Under Russian law, the charge carried a penalty of up to 10 years in prison. In August, Griner was found guilty and sentenced to nine years. She was also ordered to pay 1 million rubles, approximately $16,301.

Griner’s lawyers added that they will see the 32-year-old athlete, who appeared in court via video conference, next week. Blagovolina said that Griner last spoke to her family by telephone one week ago.

The White House called for Griner’s immediate release following Tuesday’s “sham judicial proceeding.”

“The president has demonstrated that he is willing to go to extraordinary lengths and make tough decisions to bring Americans home, as his administration has done successfully from countries around the world,” national security advisor Jake Sullivan wrote in a statement.

Sullivan added that the Biden administration remains in regular touch with the families of wrongfully detained U.S. citizens.

The court’s guilty verdict came as the Biden administration scrambled to secure her release.

A week before the verdict, the Biden administration confirmed it made an offer to the Russian government for the release of Griner and the former U.S. Marine Paul Whelan.

Days before she pleaded guilty last month, Griner wrote a letter to President Joe Biden asking for his direct help with her case.

“I sit here in a Russian prison, alone with my thoughts and without the protection of my wife, family, friends, Olympic jersey, or any accomplishments, I’m terrified I might be here forever,” the professional athlete wrote in a July 5 letter.

“I realize you are dealing with so much, but please don’t forget about me and … other American detainees. Please do all you can to bring us home,” Griner wrote.

After receiving the letter, Biden and Vice President Kamala Harris called the WNBA star’s wife, Cherelle Griner. Biden also wrote a response to Griner that U.S. diplomats hand-delivered in Moscow.
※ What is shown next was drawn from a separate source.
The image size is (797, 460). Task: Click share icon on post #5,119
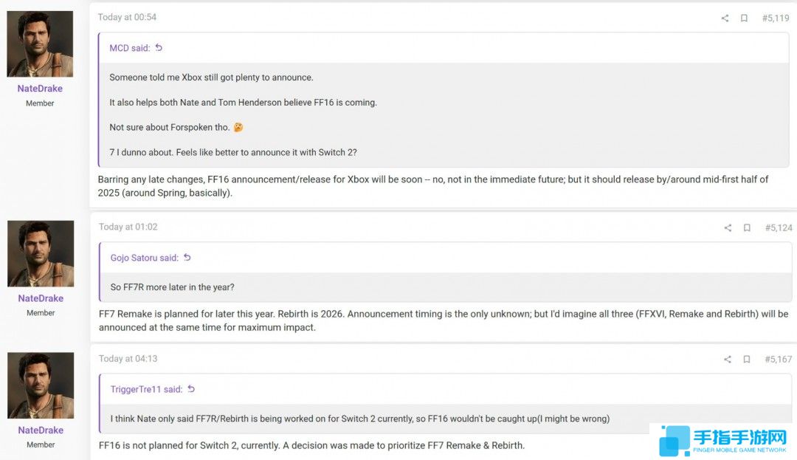pos(725,18)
Biden reassured her wife that he is working to secure Griner’s release as soon as possible, according to a White House readout of the call. He also told Cherelle Griner that he is working to release Whelan, who is serving a 16-year sentence in Russia.

Whelan was arrested in 2018 on charges of acting as a spy for the United States. At the time he was arrested, Whelan was visiting Russia to attend a wedding, according to his brother, David Whelan.
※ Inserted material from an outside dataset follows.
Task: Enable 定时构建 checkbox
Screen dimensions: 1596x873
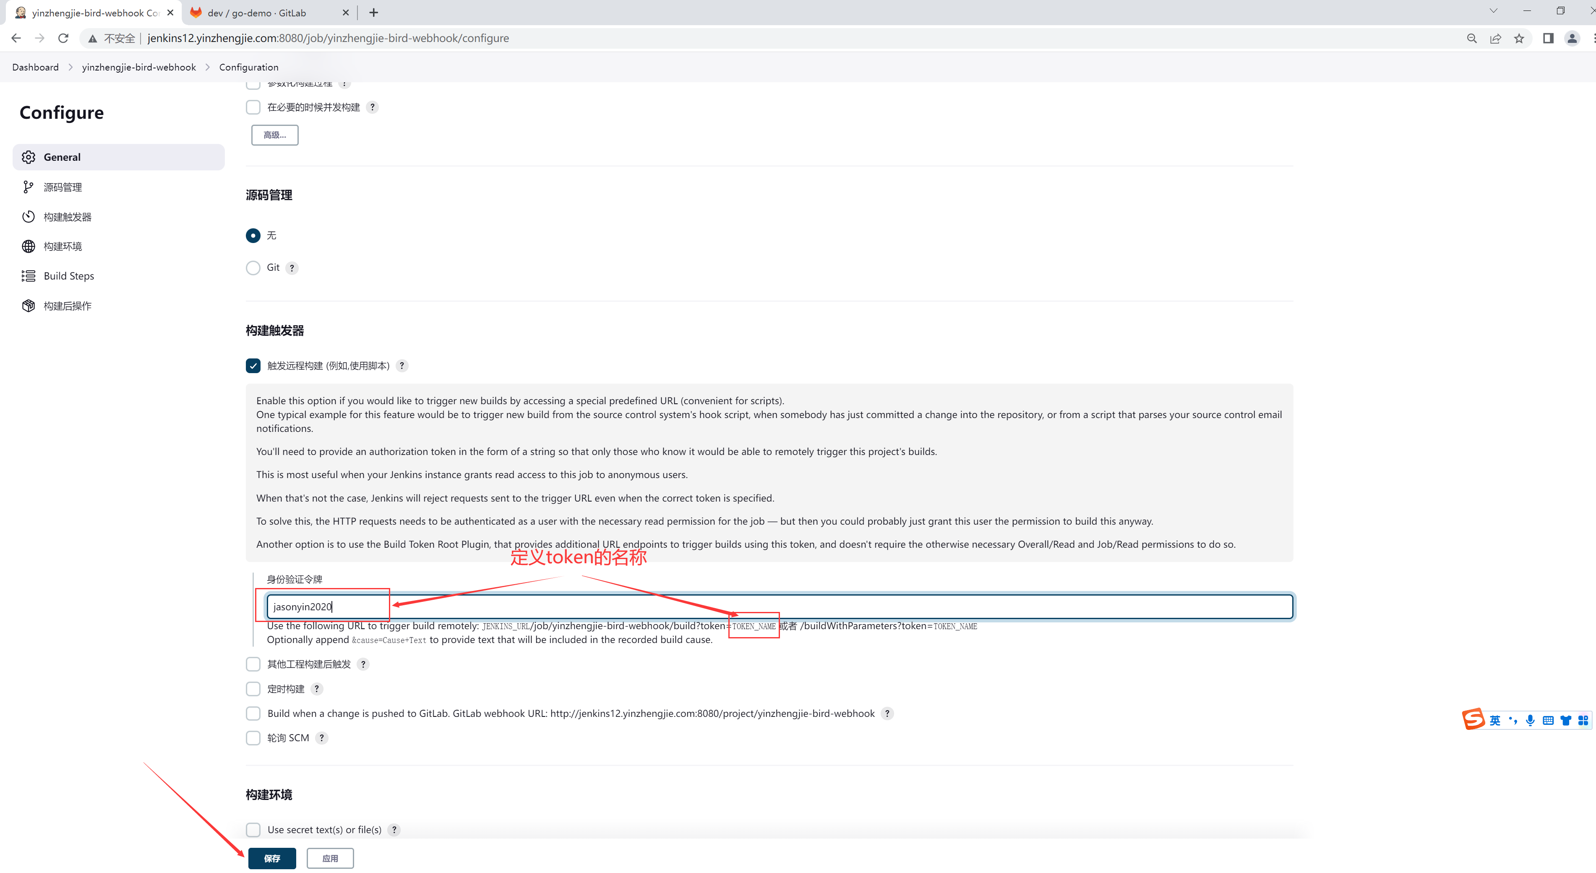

Griner’s arrest and subsequent detention came as the West issued repeated warnings to Russian President Vladimir Putin to draw down the hundreds of thousands of troops staged along Ukraine’s border. In the wake of Russia’s full-scale invasion of its ex-Soviet neighbor, the U.S. and its allies unleashed a slew of punishing sanctions on Moscow and built up a multibillion-dollar war chest for Kyiv.
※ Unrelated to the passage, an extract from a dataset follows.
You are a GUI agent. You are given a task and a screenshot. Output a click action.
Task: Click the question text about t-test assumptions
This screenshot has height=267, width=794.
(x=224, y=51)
Two months into the war, Russia agreed to release former U.S. Marine Trevor Reed in a prisoner exchange.

Reed was accused of assaulting a Russian police officer and detained by authorities there in 2019. He was later sentenced to nine years in a Russian prison. Reed and his family have maintained his innocence, and the U.S. government described him as unjustly imprisoned.

For Reed’s release, Biden agreed to free Konstantin Yaroshenko, a Russian pilot serving a 20-year federal prison sentence for conspiracy to smuggle cocaine into the U.S.